Gee, I sure am glad you had a failsafe.
Also that I resisted the temptation to jump out of flying planes.
"…Washington, despite it's rhetoric could give a rat's ass about the moral implications…"
Washington and about anywhere else don't care about moral and to some extent even practical implications to their decisions anymore. It's an all out do what you feel kiddies mama's getting drunk over at the prisoner's compound here have the keys and take the car out for a joy ride down the interstate just don't crash the car in the– too late sort of mentality these days, so don't feel bad if anything specifically bad happens to where you live – it's like this EVERYWHERE. Nice animation though.
We will beat the debt crisis…with a Kane!
What domino theory? The Chicoms just want to play some pai gow with their little brothers in Formosa, right?
Taiwan = Antonine (or was it Hardrian's) Wall of the Pacific, to maintain America's Pan-Pacific hegemony.
" American protectorates" = Profit Centers for Goldman Sucks. If the profits go, so goes the protection, suckas!
Neilist, why did you return?
like we'll ever sell out Israel. it'd be WW3 and we'd still keep Israel.
I agree with you on Orange County, but who would take them? Certainly not Mexico, the government and people of which have enough problems as it is. It would be funny as hell to see the hardcore anti-immigration types within Orange County suddenly find that they themselves are now Mexicans.
Back in the day the ChiCom AK-47s were a piece of shit. The Czech on the other hand were nasty.
Why aren't there flames coming out of the back of Friedman's pants?
Loneliness, I'm sure. Given that most of the other RWNJs are frothing lunatics and Neilist appears to have moments of lucidity, life in the RWNJ corral must be excruciatingly boring and painful.
He misses me.
There are, they editred them out.
Yeah, they wouldn't want to piss off the NYT.
Nobody licks like a Tommcatt, eh? I'm sure he'd love to show you his 'gun.'
Being a boring Cannon Fire Direction Specialist (13 Echo) and later an armorer (no fucking clue), I never had the opportunity to do a HALO jump, just the standard Low Altitude, Low Opening. I also failed to train with any pandas. My guess is Panda Airborne troops are a bit more bad-ass than us simple 82nd Airborne Alcoholics.
ChiCom Special Ops Pandas are so tough, when the Commissars asked the assembled regiment — 325nd Peoples Army ("The Fighting Pedobears!") for volunteers to jump out of airplanes, they were surprised that only 3/4rd of the regiment waddled forward.

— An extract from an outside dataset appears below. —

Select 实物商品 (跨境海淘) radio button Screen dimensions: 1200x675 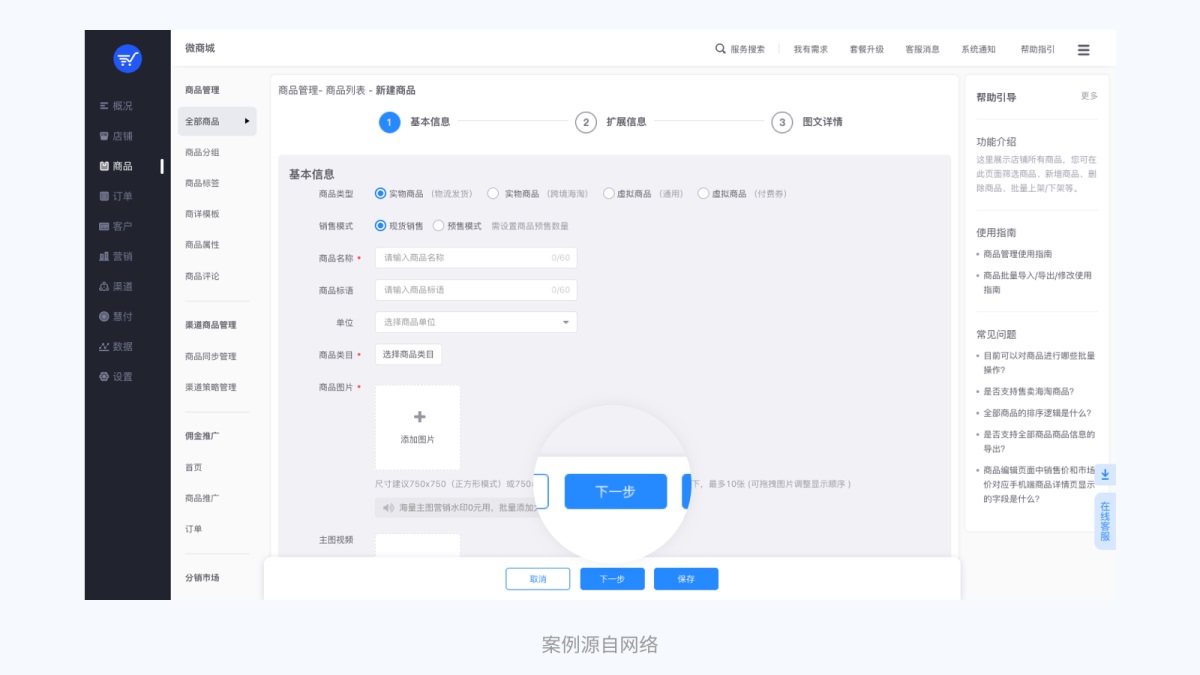[493, 193]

The Political Officers started threatening to use bamboo under their little claws, rather than feeding to them, because they were a "bunch of fat two-toned Capitalist Running Bears who were afraid to parachu . . . .," when one of the volunteers asked, "Wait a minute. We get parachutes?"
[Okay, I stole that from an old story about the Gurkhas.
You know, those short, funny little fat guys who would Scare The Living S&^$t Out of SpecOps Pandas, any "locals," me personally, and anyone else who knows anything about them?]
Yes, just one, were your parents first cousins?